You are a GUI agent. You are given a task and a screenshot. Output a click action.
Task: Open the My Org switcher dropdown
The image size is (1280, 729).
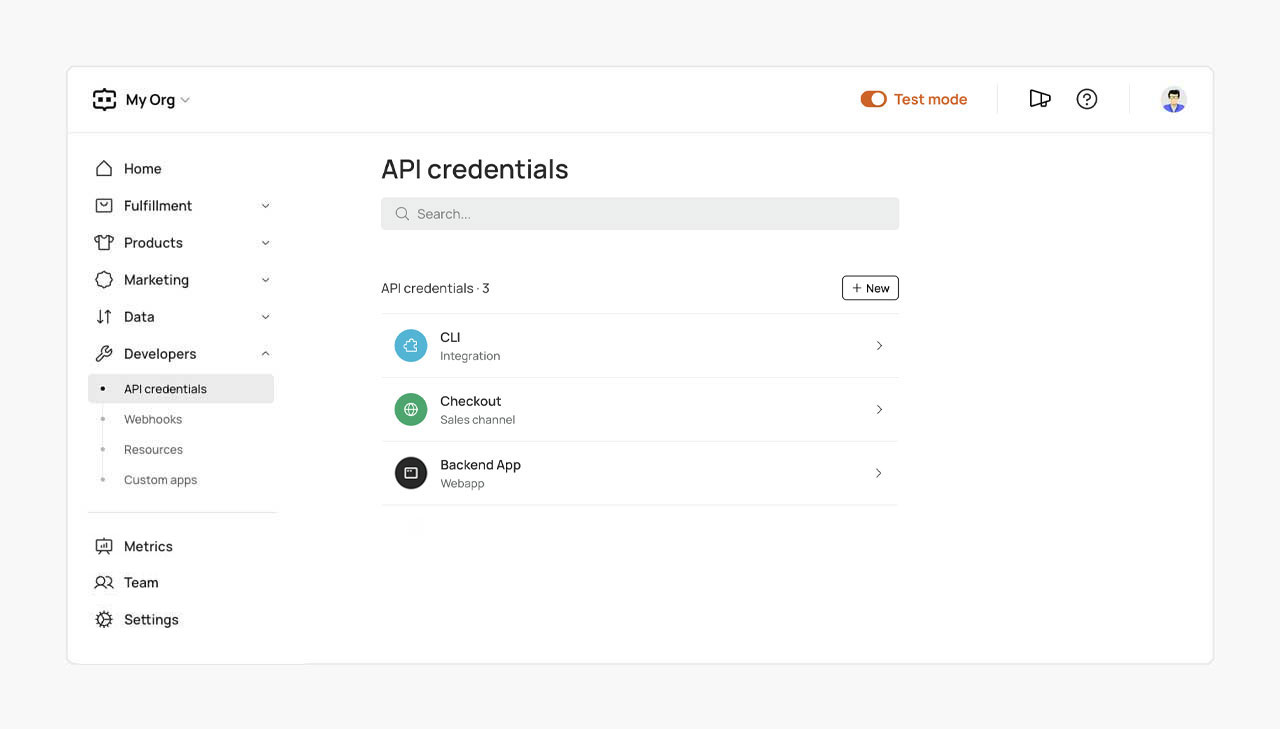pos(156,100)
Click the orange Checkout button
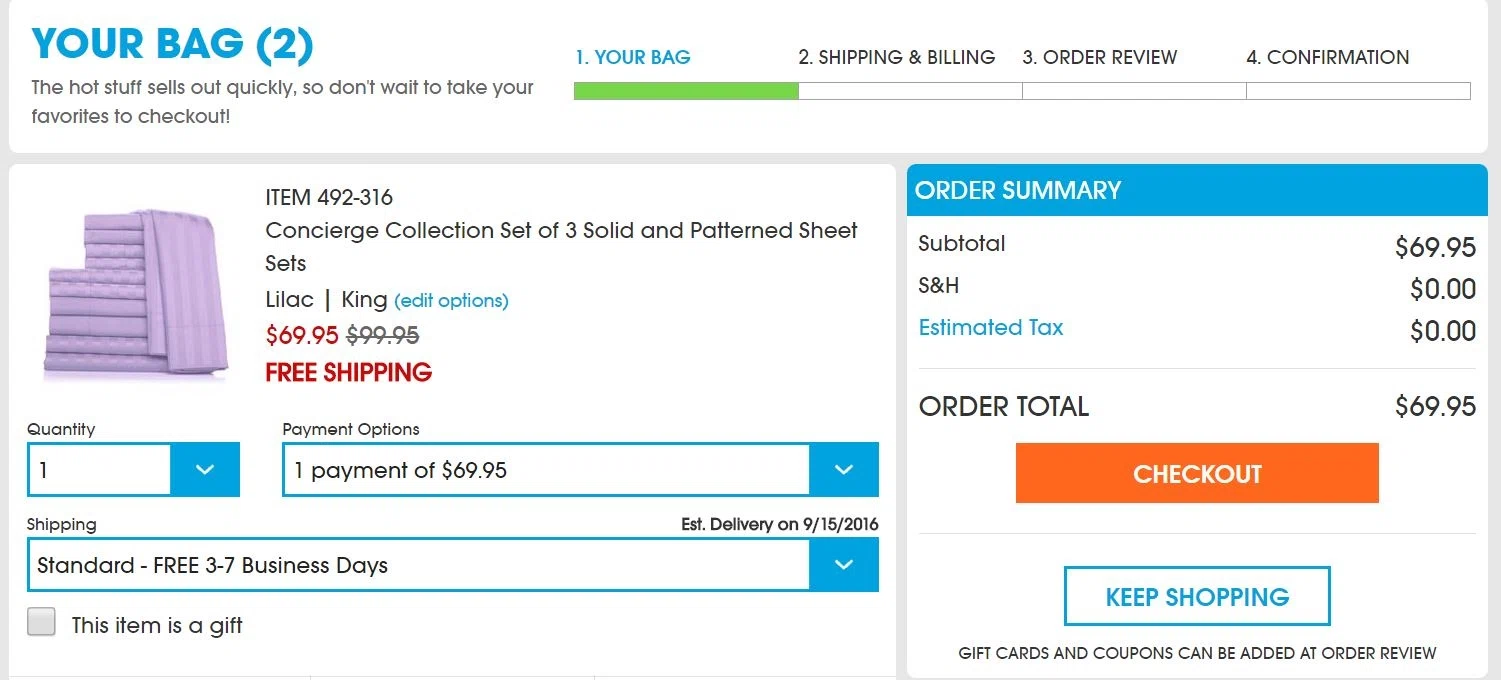 (x=1197, y=473)
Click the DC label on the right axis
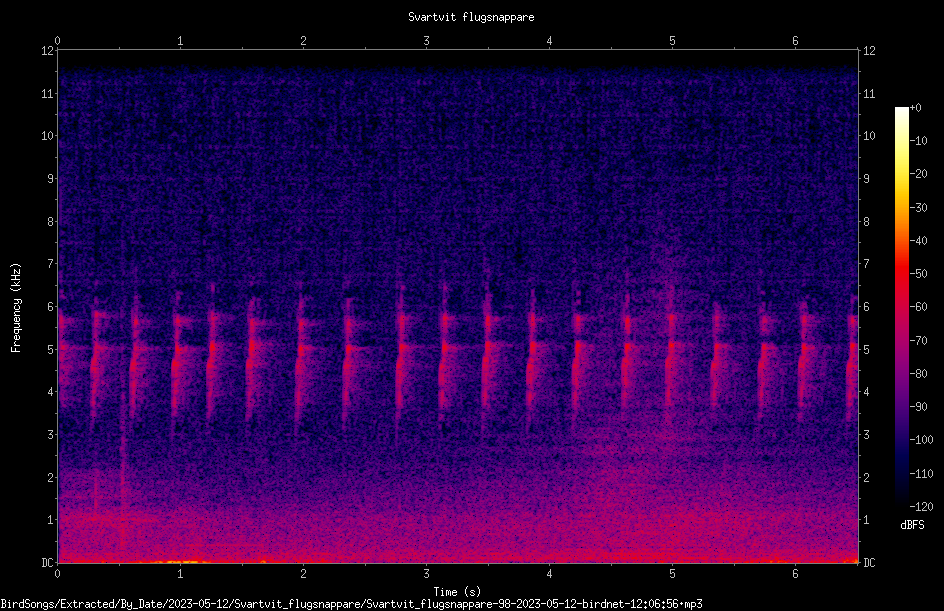Viewport: 944px width, 611px height. 869,562
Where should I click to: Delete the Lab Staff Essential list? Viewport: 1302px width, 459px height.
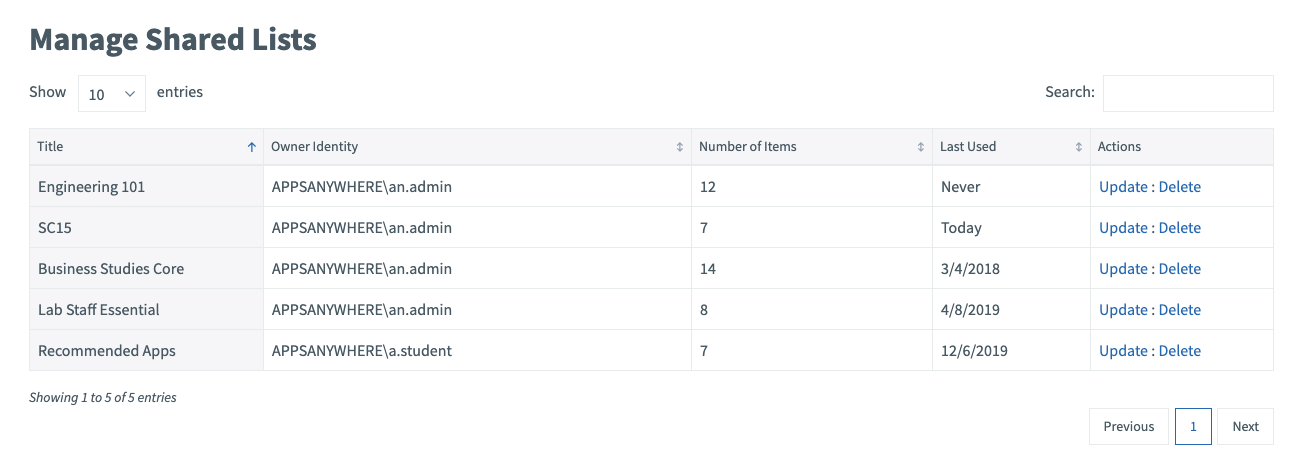tap(1180, 310)
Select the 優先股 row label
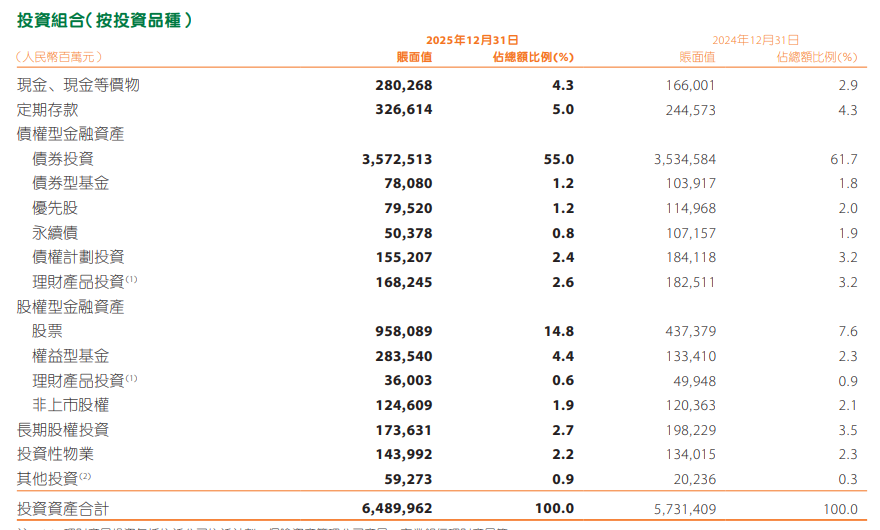This screenshot has height=530, width=880. [x=55, y=208]
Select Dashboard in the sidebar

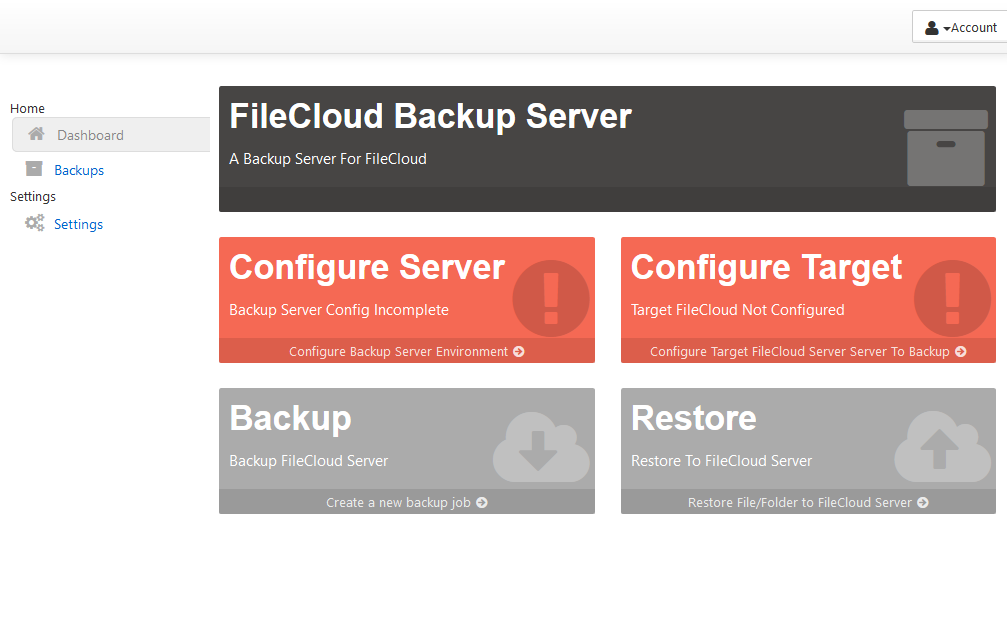[90, 135]
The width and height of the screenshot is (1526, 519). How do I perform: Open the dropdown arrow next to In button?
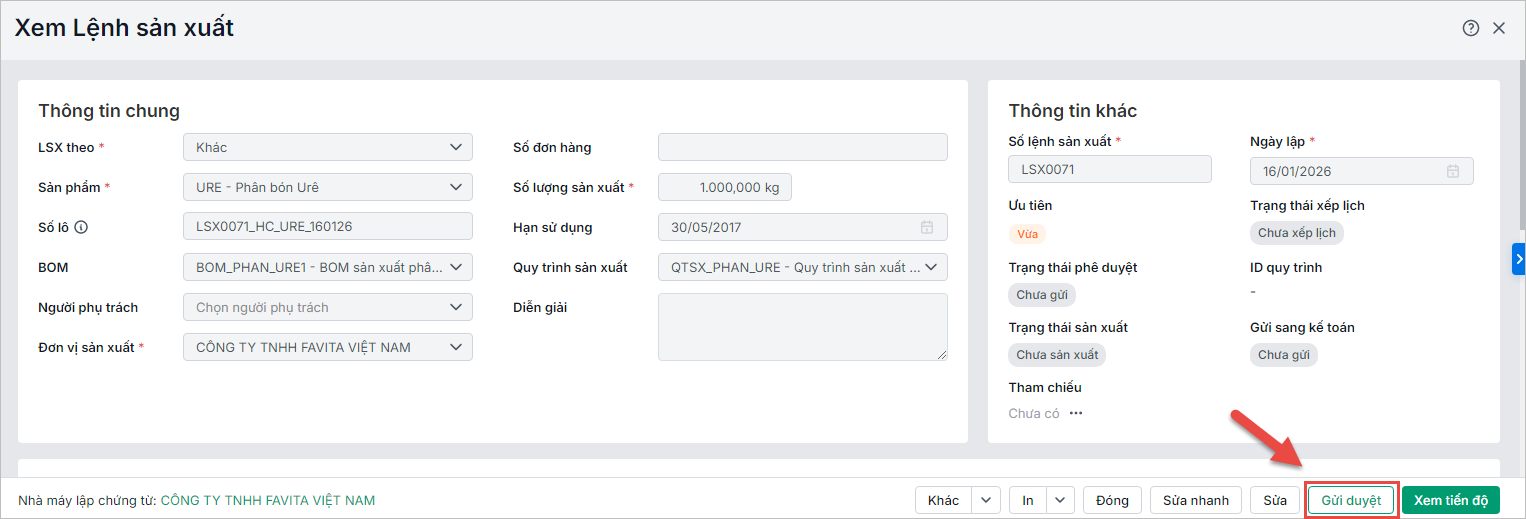(x=1059, y=500)
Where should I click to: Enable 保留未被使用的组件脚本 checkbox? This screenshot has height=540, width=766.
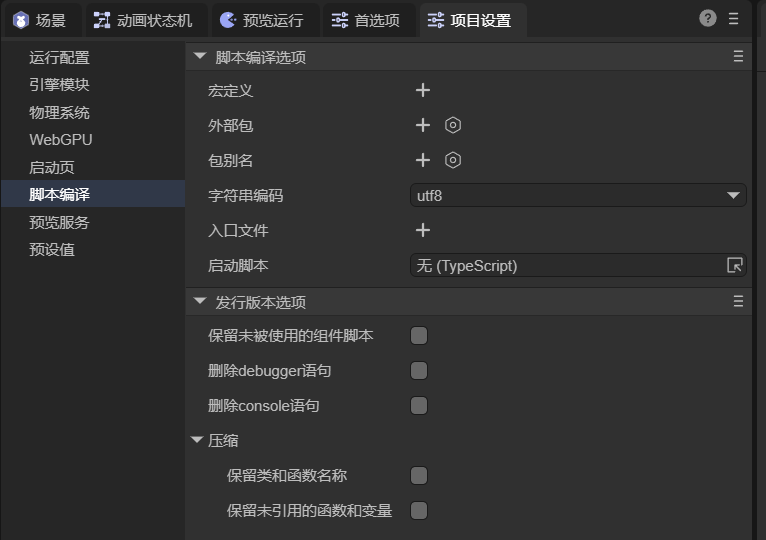pyautogui.click(x=419, y=335)
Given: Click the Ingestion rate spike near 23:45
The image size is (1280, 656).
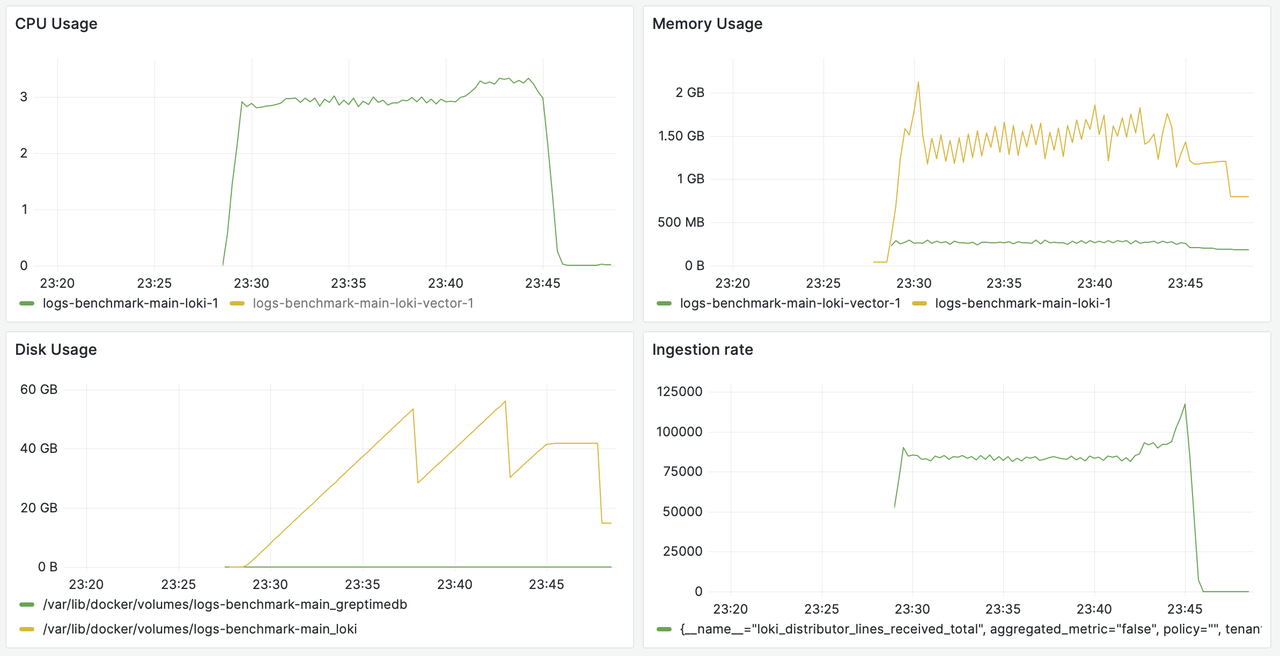Looking at the screenshot, I should 1185,404.
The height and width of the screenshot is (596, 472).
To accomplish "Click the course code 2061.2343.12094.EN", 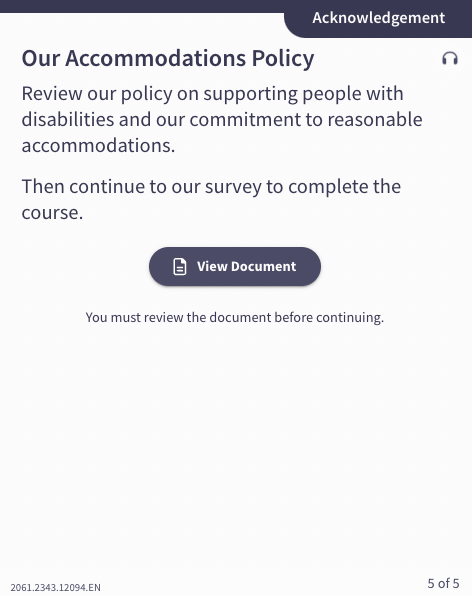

_Task objective:_
From the line with "Where should I click to: Enable" to the last line above, restate each line word for word, but skip the pictures.

_Reply:_
Where should I click to: Enable 保留未被使用的组件脚本 checkbox? This screenshot has height=540, width=766.
pyautogui.click(x=419, y=335)
Given: Click the Ingestion rate spike near 23:45
The image size is (1280, 656).
Looking at the screenshot, I should 1185,404.
The height and width of the screenshot is (596, 472).
To accomplish "Click the course code 2061.2343.12094.EN", 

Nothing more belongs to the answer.